- [WHAT YOU ARE ASKED TO DO]: Go through the records and show each line where the word "Task" occurs.

- [DATA SHOWN]:

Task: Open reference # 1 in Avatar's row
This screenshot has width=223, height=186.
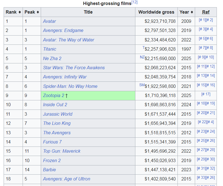Action: [202, 20]
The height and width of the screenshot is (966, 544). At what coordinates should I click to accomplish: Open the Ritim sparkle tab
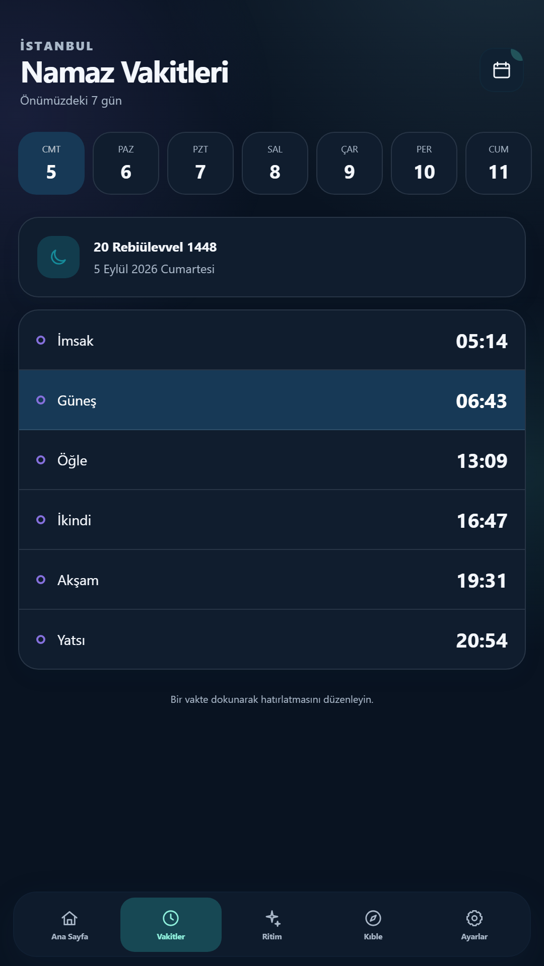(x=272, y=925)
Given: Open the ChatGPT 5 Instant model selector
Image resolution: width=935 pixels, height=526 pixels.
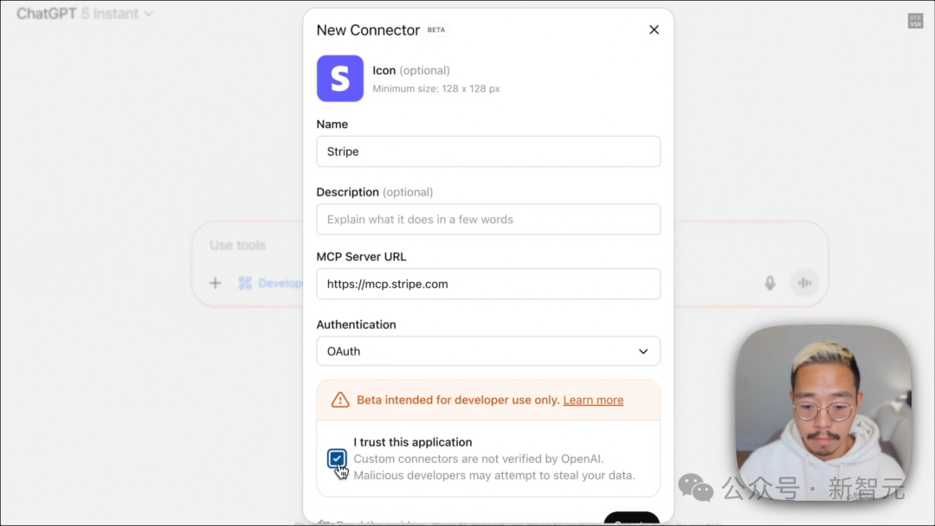Looking at the screenshot, I should (x=85, y=14).
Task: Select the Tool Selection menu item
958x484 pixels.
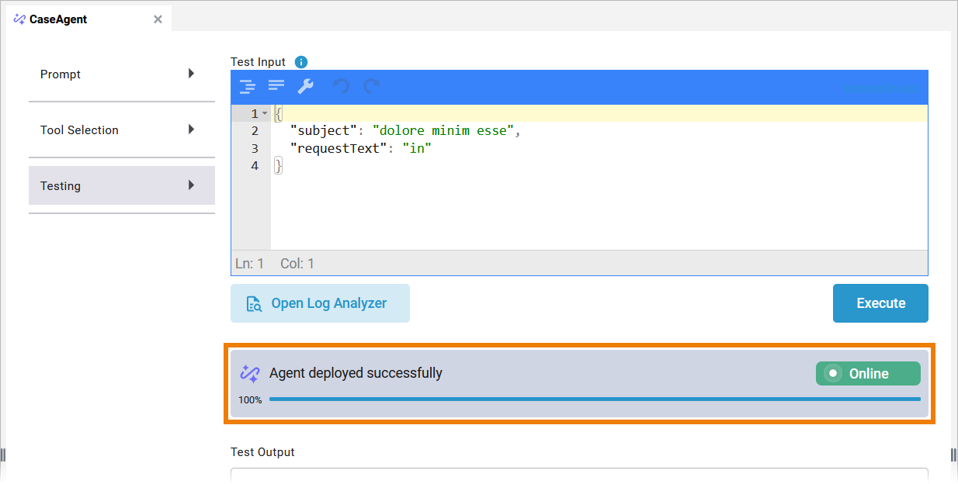Action: coord(79,130)
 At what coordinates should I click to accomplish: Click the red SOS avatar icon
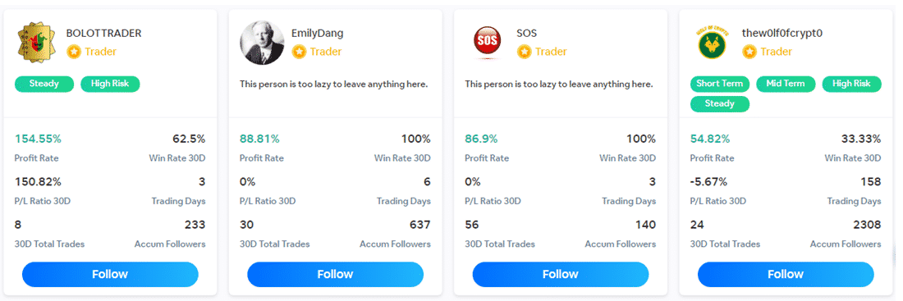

- [ANSWER BOX]:
Task: Open reference # 1 in Avatar's row
Task: Select the Tool Selection menu item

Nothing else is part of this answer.